**WORK REQUIRED**
Everything from the first line of the material to the line containing "Crônicas Baianas (176, 2325)", inclusive, must be given again exactly; no pictures, and nothing past that line.
================
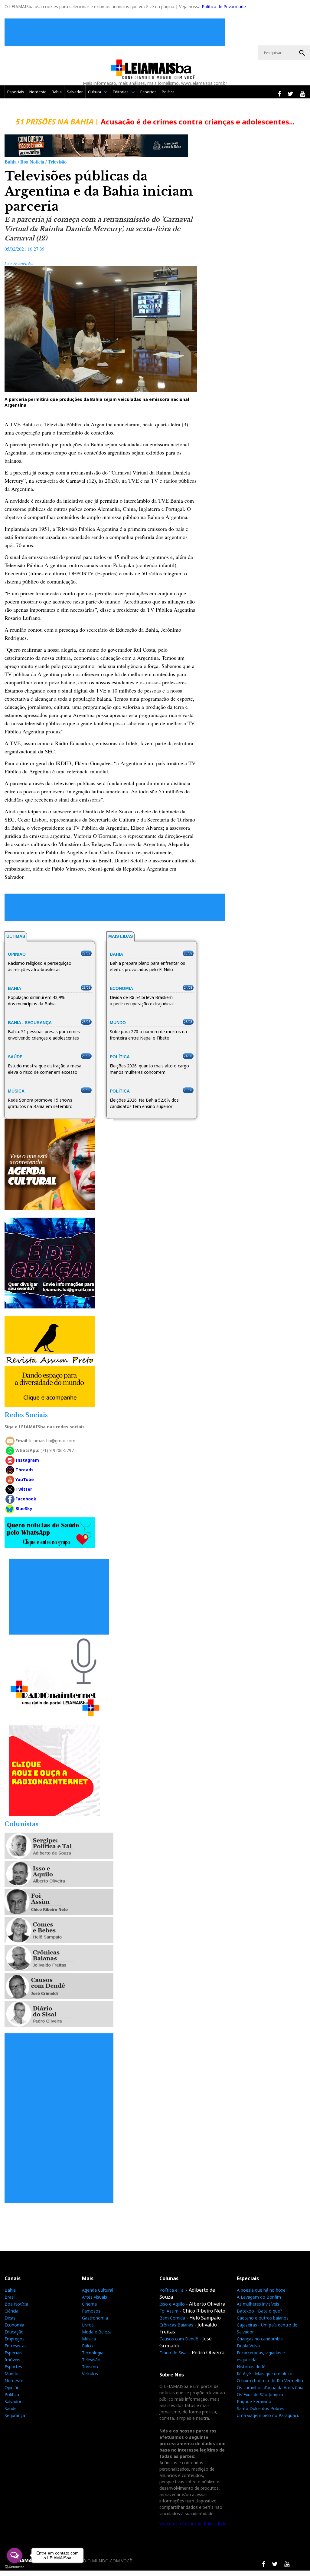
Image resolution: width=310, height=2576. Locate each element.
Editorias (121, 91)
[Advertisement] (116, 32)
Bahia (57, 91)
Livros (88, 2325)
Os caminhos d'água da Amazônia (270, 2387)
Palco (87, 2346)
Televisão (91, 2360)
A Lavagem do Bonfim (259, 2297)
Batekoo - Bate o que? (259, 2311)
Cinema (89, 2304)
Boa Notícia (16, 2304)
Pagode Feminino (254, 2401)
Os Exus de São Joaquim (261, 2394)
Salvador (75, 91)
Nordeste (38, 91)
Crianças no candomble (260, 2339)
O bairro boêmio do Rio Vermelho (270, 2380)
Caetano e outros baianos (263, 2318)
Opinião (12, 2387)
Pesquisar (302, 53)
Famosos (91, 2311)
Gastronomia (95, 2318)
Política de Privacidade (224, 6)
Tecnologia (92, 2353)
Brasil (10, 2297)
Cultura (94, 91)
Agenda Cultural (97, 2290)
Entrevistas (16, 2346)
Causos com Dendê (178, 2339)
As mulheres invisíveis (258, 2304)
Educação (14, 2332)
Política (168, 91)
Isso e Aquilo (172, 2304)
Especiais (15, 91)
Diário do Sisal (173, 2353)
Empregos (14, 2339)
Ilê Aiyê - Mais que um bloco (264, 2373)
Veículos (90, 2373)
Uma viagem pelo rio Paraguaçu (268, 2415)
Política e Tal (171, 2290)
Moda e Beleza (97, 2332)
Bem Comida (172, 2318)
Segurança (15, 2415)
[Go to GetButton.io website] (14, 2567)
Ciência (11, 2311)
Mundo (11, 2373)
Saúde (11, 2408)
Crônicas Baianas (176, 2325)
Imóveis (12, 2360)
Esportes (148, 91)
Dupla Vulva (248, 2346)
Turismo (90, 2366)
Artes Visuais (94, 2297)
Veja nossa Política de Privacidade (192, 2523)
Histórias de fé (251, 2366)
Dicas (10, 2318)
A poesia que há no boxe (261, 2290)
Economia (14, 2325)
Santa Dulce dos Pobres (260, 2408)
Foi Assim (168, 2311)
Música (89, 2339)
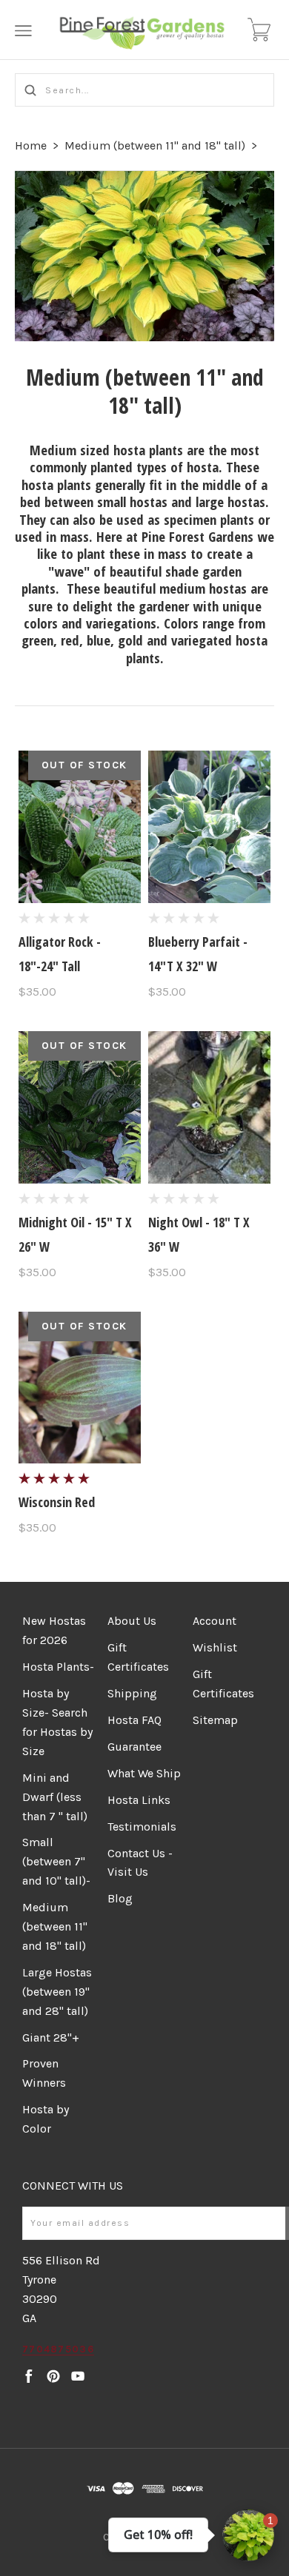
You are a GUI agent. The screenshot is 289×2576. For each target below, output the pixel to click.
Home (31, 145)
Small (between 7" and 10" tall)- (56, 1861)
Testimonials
================
**REPLY**
Image resolution: width=310, height=2576. Locate each element.
Editorias (121, 91)
[Advertisement] (116, 32)
Bahia (57, 91)
Livros (88, 2325)
Os caminhos d'água da Amazônia (270, 2387)
Palco (87, 2346)
Televisão (91, 2360)
A Lavagem do Bonfim (259, 2297)
Batekoo - Bate o que? (259, 2311)
Cinema (89, 2304)
Boa Notícia (16, 2304)
Pagode Feminino (254, 2401)
Os Exus de São Joaquim (261, 2394)
Salvador (75, 91)
Nordeste (38, 91)
Crianças no candomble (260, 2339)
O bairro boêmio do Rio Vermelho (270, 2380)
Caetano e outros baianos (263, 2318)
Opinião (12, 2387)
Pesquisar (302, 53)
Famosos (91, 2311)
Gastronomia (95, 2318)
Política de Privacidade (224, 6)
Tecnologia (92, 2353)
Brasil (10, 2297)
Cultura (94, 91)
Agenda Cultural (97, 2290)
Entrevistas (16, 2346)
Causos com Dendê (178, 2339)
As mulheres invisíveis (258, 2304)
Educação (14, 2332)
Política (168, 91)
Isso e Aquilo (172, 2304)
Especiais (15, 91)
Diário do Sisal (173, 2353)
Empregos (14, 2339)
Ilê Aiyê - Mais que um bloco (264, 2373)
Veículos (90, 2373)
Uma viagem pelo rio Paraguaçu (268, 2415)
Política e Tal (171, 2290)
Moda e Beleza (97, 2332)
Bem Comida (172, 2318)
Segurança (15, 2415)
[Go to GetButton.io website] (14, 2567)
Ciência (11, 2311)
Mundo (11, 2373)
Saúde (11, 2408)
Crônicas Baianas (176, 2325)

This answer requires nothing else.